2.Cite two pieces of evidence from Chapter 9 that support the main ideas that you claim. (include page numbers)
In Chapter 8 of Guns, Germs, and Steel, Jared Diamond talked about the fact that farming arose first in areas of the world that had a lot of species of plants and animals that could be domesticated. In Chapter 9, Diamond addresses animals and domestication. His main thesis in this chapter is that very few animals can be domesticated and that people domesticated all of the animals that really could be domesticated. Therefore, we should not think that people were “backward” if they did not domesticate animals in their area. Instead, we should realize that the animals in their area simply could not be domesticated.
Diamond says on p. 168 that only 14 of the 148 large herbivorous mammals in the world can be domesticated. The rest cannot be domesticated for one reason or another. There are a number of factors that can make an animal impossible or useless to domesticate. They are
- Diet. Only herbivores can be domesticated to any great degree.
- Growth rate. If an animal does not grow up quickly, it is not worth domesticating because you will have to feed it for a long time before it is useful to you. As evidence, Diamond cites the fact (p. 169) that it takes 15 years for an elephant to reach full growth and that modern people who want to have elephants work for them simply capture them when they are already mature.

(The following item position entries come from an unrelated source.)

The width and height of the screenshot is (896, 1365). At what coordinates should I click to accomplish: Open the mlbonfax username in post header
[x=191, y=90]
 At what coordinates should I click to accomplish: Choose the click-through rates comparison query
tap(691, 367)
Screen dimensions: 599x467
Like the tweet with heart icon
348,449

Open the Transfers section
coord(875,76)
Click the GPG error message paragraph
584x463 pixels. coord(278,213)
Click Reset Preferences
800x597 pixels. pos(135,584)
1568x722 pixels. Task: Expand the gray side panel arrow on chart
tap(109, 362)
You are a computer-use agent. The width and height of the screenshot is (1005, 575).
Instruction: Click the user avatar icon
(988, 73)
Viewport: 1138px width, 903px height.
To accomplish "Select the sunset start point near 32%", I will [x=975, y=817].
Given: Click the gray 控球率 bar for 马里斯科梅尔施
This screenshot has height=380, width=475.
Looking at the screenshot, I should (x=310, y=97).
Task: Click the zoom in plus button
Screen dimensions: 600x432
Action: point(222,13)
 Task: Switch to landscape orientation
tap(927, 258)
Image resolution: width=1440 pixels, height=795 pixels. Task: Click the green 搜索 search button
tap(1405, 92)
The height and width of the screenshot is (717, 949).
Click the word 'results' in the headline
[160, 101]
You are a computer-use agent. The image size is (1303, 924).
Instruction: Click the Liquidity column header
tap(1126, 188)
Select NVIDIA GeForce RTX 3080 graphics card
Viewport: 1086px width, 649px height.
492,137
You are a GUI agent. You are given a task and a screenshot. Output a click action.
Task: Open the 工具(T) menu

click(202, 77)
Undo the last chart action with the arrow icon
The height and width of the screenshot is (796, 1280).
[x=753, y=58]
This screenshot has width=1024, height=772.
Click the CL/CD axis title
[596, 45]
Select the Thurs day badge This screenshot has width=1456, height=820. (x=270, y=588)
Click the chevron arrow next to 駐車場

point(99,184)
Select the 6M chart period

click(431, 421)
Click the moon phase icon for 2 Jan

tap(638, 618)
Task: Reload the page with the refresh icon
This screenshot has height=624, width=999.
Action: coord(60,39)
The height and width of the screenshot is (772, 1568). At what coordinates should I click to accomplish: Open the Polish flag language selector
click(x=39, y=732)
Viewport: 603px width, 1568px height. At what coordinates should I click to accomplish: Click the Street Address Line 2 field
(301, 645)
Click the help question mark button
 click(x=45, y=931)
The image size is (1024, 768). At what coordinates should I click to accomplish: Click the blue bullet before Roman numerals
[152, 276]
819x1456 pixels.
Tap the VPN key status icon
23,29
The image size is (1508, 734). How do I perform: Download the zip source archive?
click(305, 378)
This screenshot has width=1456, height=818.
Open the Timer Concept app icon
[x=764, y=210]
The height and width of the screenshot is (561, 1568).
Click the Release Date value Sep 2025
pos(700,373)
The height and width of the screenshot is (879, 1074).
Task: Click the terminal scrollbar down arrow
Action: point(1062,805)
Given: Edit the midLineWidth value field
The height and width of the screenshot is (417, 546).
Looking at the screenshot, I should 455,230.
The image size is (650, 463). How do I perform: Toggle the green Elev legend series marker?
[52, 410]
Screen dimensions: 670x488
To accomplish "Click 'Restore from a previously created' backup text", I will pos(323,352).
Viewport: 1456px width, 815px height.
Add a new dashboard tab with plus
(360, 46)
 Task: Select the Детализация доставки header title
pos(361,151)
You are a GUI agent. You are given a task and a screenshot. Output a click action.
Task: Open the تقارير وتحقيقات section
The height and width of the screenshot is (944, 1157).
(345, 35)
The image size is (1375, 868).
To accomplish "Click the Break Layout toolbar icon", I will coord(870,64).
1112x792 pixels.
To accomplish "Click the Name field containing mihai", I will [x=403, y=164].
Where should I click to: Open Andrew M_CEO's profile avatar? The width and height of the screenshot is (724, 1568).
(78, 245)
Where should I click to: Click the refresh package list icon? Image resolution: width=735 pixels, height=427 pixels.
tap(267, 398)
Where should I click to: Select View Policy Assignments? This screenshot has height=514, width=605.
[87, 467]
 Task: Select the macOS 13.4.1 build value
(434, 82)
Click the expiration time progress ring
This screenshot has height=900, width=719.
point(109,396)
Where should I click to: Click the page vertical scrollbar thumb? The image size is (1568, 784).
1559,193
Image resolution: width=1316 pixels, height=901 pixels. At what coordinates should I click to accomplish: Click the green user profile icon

- Problems of captive breeding. Some animals don’t breed well in captivity.
- Nasty disposition. As evidence for this, Diamond discusses the African buffalo on p. 171. He says that it is much too mean to be domesticated because it would kill people who tried to do so. He also points out that many Europeans tried unsuccessfully to domesticate zebras. They failed because they zebras were too aggressive.
- Tendency to panic. If animals get scared and stampede easily, they cannot be domesticated.
- Social Structure. Only herd animals are good to domesticate. They are more likely to allow themselves to be kept in a group of domesticated animals.
For these reasons, only a very few animals can be domesticated. We should realize that people who failed to domesticate animals failed because of the characteristics of the animals in their regions and not because they, the people, were inferior.